Wat kunnen en moeten we hieruit concluderen? De stemprocedure moet herzien worden. Dit is zo klaar als een klontje. Het werkt niet. Een grondige evaluatie moet snel plaatsvinden. Het eerste werk voor de kersverse rector en vicerector. Deze farce is niet voor herhaling vatbaar. Statler en Waldorf – de twee figuren uit de Muppetshow die tijdens de voorstelling samen in de loge op het balkon zitten – zouden zich in de Gentse aula met hun ironische kritiek geen blijf geweten hebben. De niet geslaagde stemprocedure is echter één zaak. ‘Onrustwekkender’ is echter dat heel wat collega’s het lieten afweten. Sommige collega’s hadden ongetwijfeld gegronde redenen (lesopdracht, congresdeelname, persoonlijke redenen,…) om niet present te tekenen. Anderen hadden die echter heel wat minder.

Ze vonden het blijkbaar gewoonweg niet de moeite om tot de eindstreep aanwezig te zijn. Dit is betreurenswaardig. Dit is immers een gemiste kans. Zelfs al was de stemprocedure verre van ideaal, we hadden het voorrecht, inderdaad niet de plicht, om onze stem te uiten. Dat het om een ‘getrapte’ verkiezing gaat waarbij uiteindelijk de Raad van Bestuur van de Universiteit de knoop doorhakt, is waar. Het is echter een mager excuus om niet te stemmen. Bovendien mogen we er toch van uitgaan dat de Raad van Bestuur een weldoordachte beslissing zal nemen. Wijst het echter niet op een ‘gevaarlijke’ evolutie, ook in universitaire middens, waarbij het individuele belang het groepsbelang overstijgt? Laat ons hopen van niet.

Eén iets is duidelijk. Van zodra de verkiezingskoorts en de kiespijn aan de Gentse Universiteit voorbij zijn, wachten er immense uitdagingen. De (veel te) hoge publicatiedruk, de personeelsonderbezetting, de integratie van de hogeschoolopleidingen binnen de universiteit, de veel te lang aanslepende discussie over de tweejarige master in de menswetenschappen, de verdere internationalisering, de relatie werk en privé, diversiteit, … Sommigen wordt het allemaal wat te veel.

De focus dreigt dan bij sommigen ook volop te gaan naar hun gepersonaliseerde doelstellingen. Enerzijds een goede zaak dat iedereen weet waar hij of zij aan toe is. Anderzijds dreigt het groepsbelang wat uit het oog verloren te gaan.
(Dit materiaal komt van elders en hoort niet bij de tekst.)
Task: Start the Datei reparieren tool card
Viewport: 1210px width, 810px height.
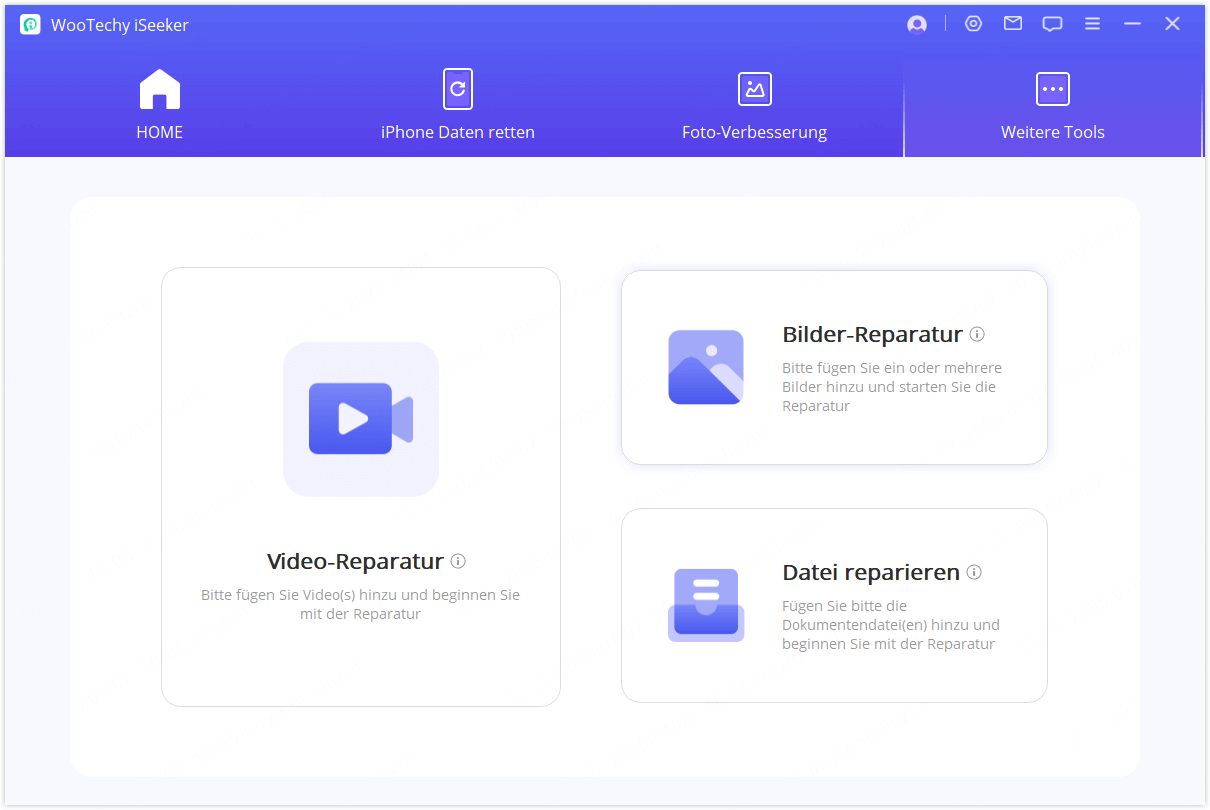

Nochtans zal het belangrijk zijn om schouder aan schouder de vele uitdagingen van onze universiteit aan te gaan. We mogen ‘onze ploeg’, ‘onze Alma Mater’, niet in de steek laten. Sinds 1817 is er immers te veel in goede zin gebeurd. Laat ons met deze gedachte naar het tweehonderdjarig bestaan van onze Universiteit gaan. Durf denken, durf doen.